Benchmark hash	Dataset	Aggregation	Source	Original paper
69270dcc1819	CESNET-TimeSeries24	10 MINUTES	IP_ADDRESSES_FULL	None
941261e8c367	CESNET-TimeSeries24	1 HOUR	IP_ADDRESSES_FULL	None
bf0aec939afe	CESNET-TimeSeries24	1 DAY	IP_ADDRESSES_FULL	None

We encourage users to change default value for missing values, filler, scaler, sliding window step, and batch sizes. However, users may not change the rest of the arguments.
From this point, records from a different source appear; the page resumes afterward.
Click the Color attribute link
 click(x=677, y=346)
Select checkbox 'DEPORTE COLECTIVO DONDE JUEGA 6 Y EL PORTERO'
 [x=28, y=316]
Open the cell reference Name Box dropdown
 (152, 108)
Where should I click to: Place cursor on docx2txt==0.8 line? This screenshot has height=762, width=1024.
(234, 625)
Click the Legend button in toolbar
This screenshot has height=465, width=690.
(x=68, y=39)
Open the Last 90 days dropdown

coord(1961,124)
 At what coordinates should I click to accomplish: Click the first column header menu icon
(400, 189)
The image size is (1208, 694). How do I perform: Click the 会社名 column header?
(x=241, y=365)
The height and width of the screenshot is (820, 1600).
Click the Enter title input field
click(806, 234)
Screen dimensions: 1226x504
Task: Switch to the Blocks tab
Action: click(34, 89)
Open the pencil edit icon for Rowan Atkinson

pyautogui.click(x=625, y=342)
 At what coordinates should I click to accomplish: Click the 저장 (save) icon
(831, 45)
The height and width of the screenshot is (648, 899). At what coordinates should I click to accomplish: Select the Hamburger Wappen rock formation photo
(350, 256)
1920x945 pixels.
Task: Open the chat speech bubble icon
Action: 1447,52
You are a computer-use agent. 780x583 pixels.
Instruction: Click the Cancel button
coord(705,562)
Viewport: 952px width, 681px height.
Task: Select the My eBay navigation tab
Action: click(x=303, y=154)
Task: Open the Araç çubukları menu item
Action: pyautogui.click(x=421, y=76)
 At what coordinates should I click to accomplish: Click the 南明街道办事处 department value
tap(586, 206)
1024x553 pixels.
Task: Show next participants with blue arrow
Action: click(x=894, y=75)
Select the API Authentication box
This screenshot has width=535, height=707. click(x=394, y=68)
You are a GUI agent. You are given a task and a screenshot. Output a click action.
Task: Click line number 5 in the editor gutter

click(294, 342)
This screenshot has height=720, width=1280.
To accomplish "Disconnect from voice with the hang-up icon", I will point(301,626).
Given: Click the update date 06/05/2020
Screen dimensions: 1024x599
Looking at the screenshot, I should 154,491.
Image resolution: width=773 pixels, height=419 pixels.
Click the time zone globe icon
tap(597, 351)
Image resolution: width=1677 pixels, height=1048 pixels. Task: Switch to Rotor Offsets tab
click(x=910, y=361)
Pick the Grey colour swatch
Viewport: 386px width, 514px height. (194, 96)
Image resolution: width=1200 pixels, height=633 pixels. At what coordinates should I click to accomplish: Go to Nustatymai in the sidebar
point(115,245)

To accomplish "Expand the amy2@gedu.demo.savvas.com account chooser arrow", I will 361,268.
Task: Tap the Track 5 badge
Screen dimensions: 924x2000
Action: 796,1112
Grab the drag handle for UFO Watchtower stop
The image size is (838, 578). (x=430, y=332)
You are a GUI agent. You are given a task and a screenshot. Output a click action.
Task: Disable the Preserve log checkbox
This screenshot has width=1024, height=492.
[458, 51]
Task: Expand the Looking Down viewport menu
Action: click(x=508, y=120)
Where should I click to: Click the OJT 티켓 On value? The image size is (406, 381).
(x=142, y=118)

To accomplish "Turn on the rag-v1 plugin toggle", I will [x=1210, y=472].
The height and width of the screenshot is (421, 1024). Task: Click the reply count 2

Usage of these benchmarks are following:

from cesnet_tszoo.benchmarks import load_benchmark
from cesnet_tszoo.utils.enums import AnnotationType, FillerType, ScalerType, SplitType
from sklearn.preprocessing import LabelEncoder
from sklearn.metrics import accuracy_score

benchmark = load_benchmark("bf0aec939afe", "../")
dataset = benchmark.get_initialized_dataset()

# Get annotations
annotations = benchmark.get_annotations(on=AnnotationType.TS_ID)

# Prepare annotations
encoder = LabelEncoder()
annotations['group_encoded'] = encoder.fit_transform(annotations['group'])

train_annotations = annotations[annotations['id_ip'].isin(dataset.get_data_about_set(about=SplitType.TRAIN)['ts_ids'])]
train_target = train_annotations['group_encoded'].to_numpy()

test_annotations = annotations[annotations['id_ip'].isin(dataset.get_data_about_set(about=SplitType.TEST)['test_ts_ids'])]
test_target = test_annotations['group_encoded'].to_numpy()

# (optional) Set default value for missing data 
dataset.set_default_values(0)

# (optional) Set filler for filling missing data 
dataset.apply_filler(FillerType.MEAN_FILLER)

# (optional) Set scaler for data
dataset.apply_scaler(ScalerType.MIN_MAX_SCALER, create_scaler_per_time_series=False)

# (optional) Change sliding window setting
dataset.set_sliding_window(sliding_window_size=744, sliding_window_prediction_size=24, sliding_window_step=1, set_shared_size=744)

# (optional) Change batch sizes
dataset.set_batch_sizes(all_batch_size=32)

# Process with your own defined model
model = Model()
model.fit(
    dataset.get_train_dataloader(), 
    dataset.get_val_dataloader(),
    train_target,
)

# Predict for time series which data are not in training
y_pred = model.predict(
    dataset.get_test_other_dataloader()
)

# Evaluate predictions, for example, with RMSE
accuracy = accuracy_score(test_target, y_pred)
print(f"Accuracy: {accuracy:.2f}")